**Input data**
────────────────────

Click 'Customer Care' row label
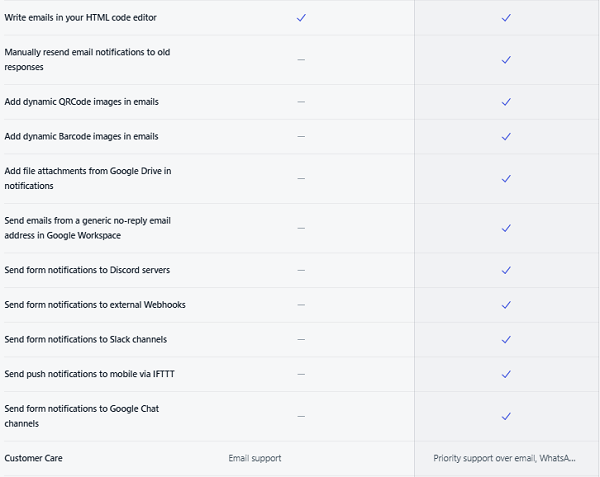 click(x=32, y=458)
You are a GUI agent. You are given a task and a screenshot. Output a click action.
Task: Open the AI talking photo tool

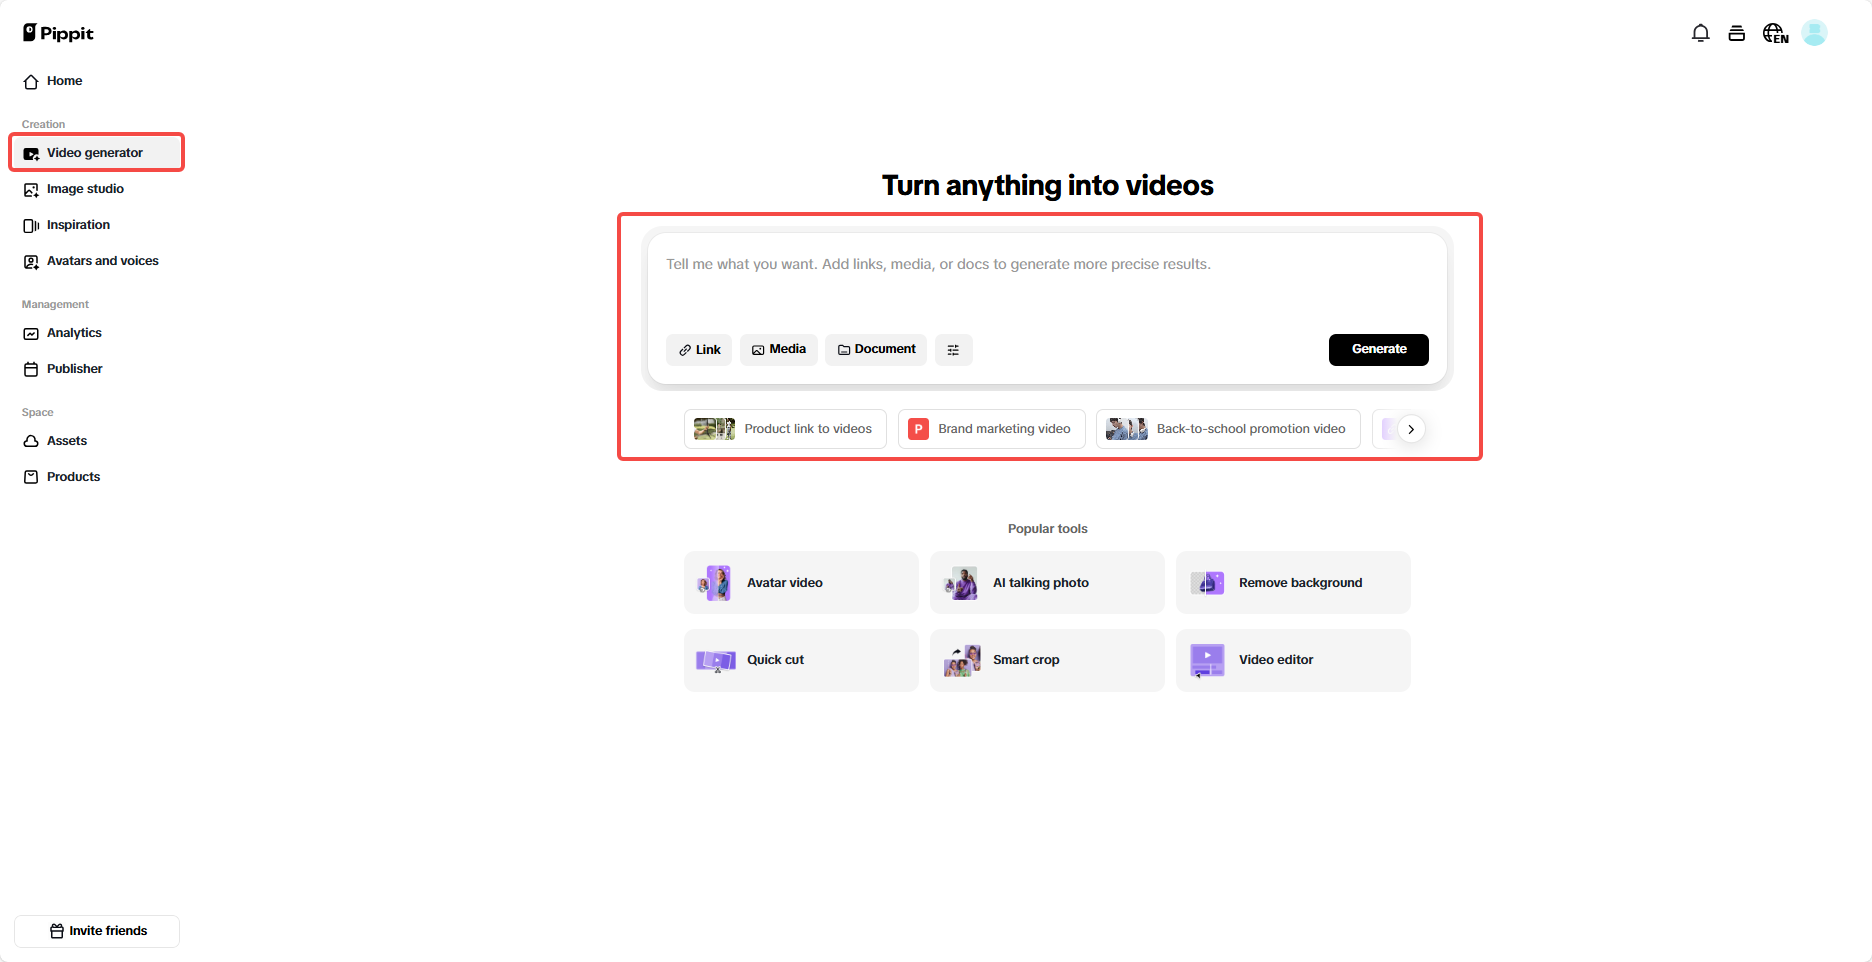point(1046,582)
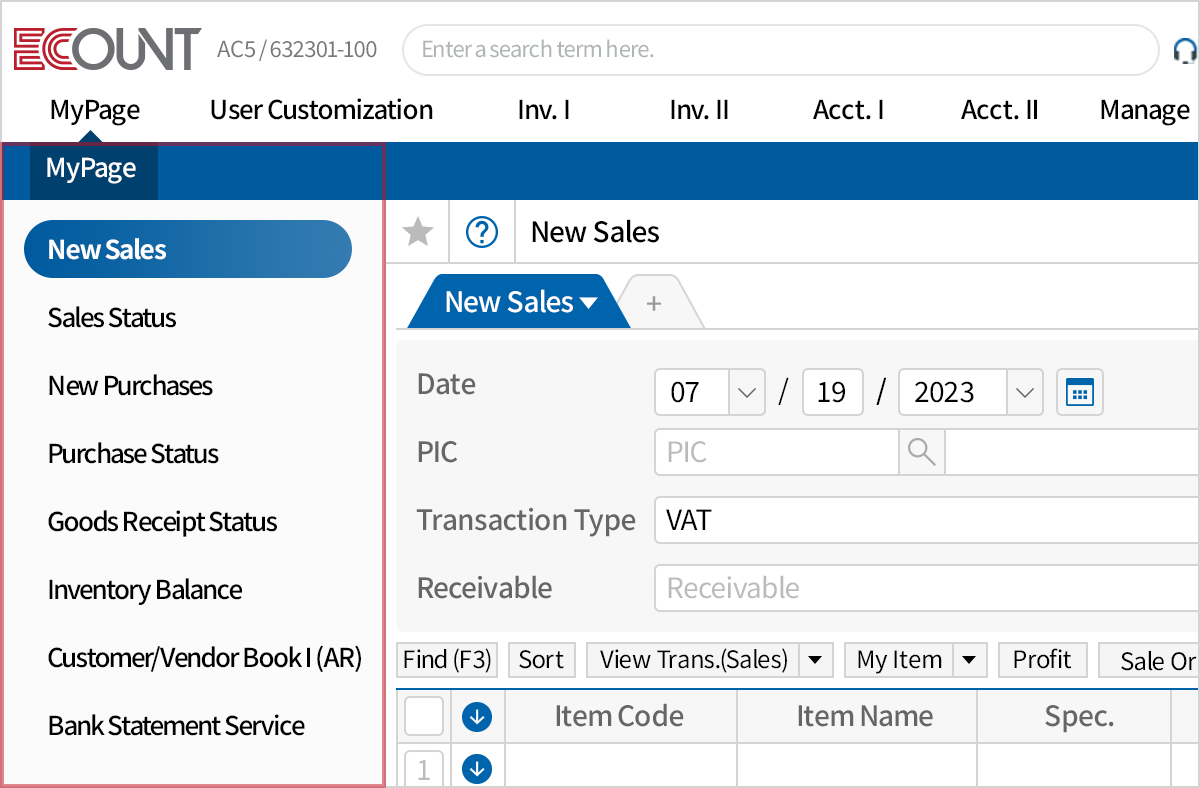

────────────────────

**Written request**
Turn the lines of the items above into a numbered list. Skip blank lines and leave out the pictures.

**Answer below**
1. Click 'Customer Care' row label
2.  click(x=32, y=458)
3. You are a GUI agent. You are given a task and a screenshot. Output a click action.
4. Task: Open the AI talking photo tool
5. point(1046,582)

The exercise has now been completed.